I grew up listening and being influenced by bands like Peter Green's Fleetwood Mac, Whitesnake, Free, Thin Lizzy, Frankie Miller and so many more but moments to remember are times like when I have shared a stage with some of my musical heroes like... Mickey Moody (Whitesnake) and I got to meet and chat to the likes of Peter Green, Bernie Marsden and Walter Trout to name a few.
As for my worst moment in music... I just don’t have one; I choose not to look at it that way. If things go wrong or something happens, or if I miss out on an opportunity then maybe it wasn't the right time or something like that.. but as long as I have my health, my family and friends and my voice and fingers work then... life is good.
Which meetings have been the most important experiences for you?
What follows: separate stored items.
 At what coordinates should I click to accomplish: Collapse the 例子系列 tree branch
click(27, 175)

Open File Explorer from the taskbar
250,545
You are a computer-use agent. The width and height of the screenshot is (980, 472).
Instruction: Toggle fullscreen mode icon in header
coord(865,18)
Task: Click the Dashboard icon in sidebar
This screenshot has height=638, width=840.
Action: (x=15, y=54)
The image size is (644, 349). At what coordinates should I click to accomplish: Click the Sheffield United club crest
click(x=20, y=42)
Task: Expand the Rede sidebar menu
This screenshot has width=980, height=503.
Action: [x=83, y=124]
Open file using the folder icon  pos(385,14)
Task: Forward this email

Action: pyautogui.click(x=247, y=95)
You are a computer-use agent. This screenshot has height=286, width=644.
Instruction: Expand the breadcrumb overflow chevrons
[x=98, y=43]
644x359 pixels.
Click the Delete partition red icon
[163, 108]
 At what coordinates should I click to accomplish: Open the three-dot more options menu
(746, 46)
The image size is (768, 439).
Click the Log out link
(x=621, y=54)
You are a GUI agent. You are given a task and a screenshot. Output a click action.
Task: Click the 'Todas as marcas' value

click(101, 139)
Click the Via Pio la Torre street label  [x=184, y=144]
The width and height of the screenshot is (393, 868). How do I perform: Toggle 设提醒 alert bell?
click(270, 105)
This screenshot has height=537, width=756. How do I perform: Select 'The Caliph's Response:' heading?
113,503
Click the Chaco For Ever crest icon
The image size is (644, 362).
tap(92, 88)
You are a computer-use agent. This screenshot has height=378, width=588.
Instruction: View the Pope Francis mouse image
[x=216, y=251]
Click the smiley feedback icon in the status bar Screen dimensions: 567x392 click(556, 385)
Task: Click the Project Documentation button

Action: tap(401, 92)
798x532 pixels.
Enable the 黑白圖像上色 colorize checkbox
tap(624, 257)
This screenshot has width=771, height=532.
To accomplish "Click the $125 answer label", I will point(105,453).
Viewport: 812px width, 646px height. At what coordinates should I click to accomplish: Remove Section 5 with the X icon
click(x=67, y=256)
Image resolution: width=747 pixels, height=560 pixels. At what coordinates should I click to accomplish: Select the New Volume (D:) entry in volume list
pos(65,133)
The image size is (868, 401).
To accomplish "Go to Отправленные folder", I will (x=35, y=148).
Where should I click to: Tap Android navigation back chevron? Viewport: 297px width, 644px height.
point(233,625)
What is the best advice ever given you?
Alan: My Grandmother before she passed away said... "What's for you won't go by you"
This is an old Scottish saying that I was very thankful for and I believe that if you have a strong work ethic and are prepared to put the effort in, then good things will come to you.
Are there any memories from Jethro Tull, Taj Mahal and Paul Jones which you’d like to share with us?
Alan: It was an honour and a pleasure meet all of these people... in particular Paul Jones who is such a nice man and has a genuine like for our band.
You are also known for your show with Kilt. How would you describe your contact to people when you are on stage?
Alan: I feel I have a good relationship with the audience. I feel a relaxed audience makes for a better night for everyone.
The audiences are our friends and I appreciate their support so much and I always want them to know this. Without fans we have nothing.
What do you miss most nowadays from the old days of British Blues? What are your hopes and fears for the future?
Alan: My hopes for the future is that the UK and everywhere else can keep on producing great musicians and great blues band and that there will always be great entertainment available out there. So I ask everyone who is a lover of live music to keep on giving your support to your local venues and keep music live all across the world.
What are the lines that connect the legacy of Skiffle with 60s British Blues and continue to 70s Pub Rock Blues and King King?
Alan: Apart from the musical structures I don't think there is a much of a difference between any music.
No matter what style anyone plays or sings... I think on the whole we are all just trying to express ourselves and share our music with everyone.
Let’s take a trip with a time machine, so where and why would you really wanna go for a whole day..?
Alan: Paul Kossoff from the band "Free" was my biggest influence as a young guitarist and I would have loved to see them play live. If I could go back in time I would probably go to the Isle of White festival in 1970 and watch the birth of what was to be a new amazing era of great music.